Greatest possible way in which Mary can arrange them in groups would be GCF of 100 and 175. Hence, the GCF of 100 and 175 or the greatest arrangement is 25.

Kamal is making identical balloon arrangements for a party. He has 100 maroon balloons, and 175 orange balloons. He wants each arrangement tohave the same number of each color. What is the greatest number of arrangements that he can make if every balloon is used?
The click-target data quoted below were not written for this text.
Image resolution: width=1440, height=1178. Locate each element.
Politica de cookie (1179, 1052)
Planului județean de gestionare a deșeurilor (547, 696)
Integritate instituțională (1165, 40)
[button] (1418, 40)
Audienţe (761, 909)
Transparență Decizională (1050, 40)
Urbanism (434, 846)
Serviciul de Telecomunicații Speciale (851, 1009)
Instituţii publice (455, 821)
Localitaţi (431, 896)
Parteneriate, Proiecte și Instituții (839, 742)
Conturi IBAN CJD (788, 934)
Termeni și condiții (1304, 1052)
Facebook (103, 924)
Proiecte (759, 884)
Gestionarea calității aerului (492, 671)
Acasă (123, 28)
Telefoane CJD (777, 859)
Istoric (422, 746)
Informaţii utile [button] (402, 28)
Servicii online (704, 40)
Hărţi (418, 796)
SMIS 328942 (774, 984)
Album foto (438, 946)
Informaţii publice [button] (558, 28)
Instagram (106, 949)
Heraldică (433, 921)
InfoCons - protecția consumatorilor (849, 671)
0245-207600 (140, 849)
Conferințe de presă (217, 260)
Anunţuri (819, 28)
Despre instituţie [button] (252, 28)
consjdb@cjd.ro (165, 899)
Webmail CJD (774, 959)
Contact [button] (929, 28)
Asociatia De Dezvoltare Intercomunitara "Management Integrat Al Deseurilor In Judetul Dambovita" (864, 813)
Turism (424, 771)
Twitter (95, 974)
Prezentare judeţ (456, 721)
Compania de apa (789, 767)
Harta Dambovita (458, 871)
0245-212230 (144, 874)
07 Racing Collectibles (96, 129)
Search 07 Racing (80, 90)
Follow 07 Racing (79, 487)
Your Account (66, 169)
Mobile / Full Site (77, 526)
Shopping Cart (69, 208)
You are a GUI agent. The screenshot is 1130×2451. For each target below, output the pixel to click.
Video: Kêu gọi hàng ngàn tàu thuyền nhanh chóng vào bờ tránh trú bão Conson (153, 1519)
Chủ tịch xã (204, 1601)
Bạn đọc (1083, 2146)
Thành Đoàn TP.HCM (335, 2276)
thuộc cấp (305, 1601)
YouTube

The greatest number of arrangements that he can make if every balloon is used would be equal to GCF of 100 and 175. So the GCF of 100 and 175 is 25.

Kunal is making baskets full of nuts and dried fruits. He has 100 bags of nuts and 175 bags of dried fruits. He wants each basket to be identical, containing the same combination of bags of nuts and bags of driesn fruits, with no left overs. What is the greatest number of baskets that Kunal can make?

the greatest number of baskets that Kunal can make would be equal to GCF of 100 and 175. So the GCF of 100 and 175 is 25.

To energize public transportation, Abir needs to give a few companions envelopes with transport tickets, and metro tickets in them. On the off chance that he has 100 bus tickets and 175 metro tickets to be parted similarly among the envelopes, and he need no tickets left. What is the greatest number of envelopes Abir can make?

To make the greatest number of envelopes Abir needs to find out the GCF of 100 and 175. Hence, GCF of 100 and 175 is 25.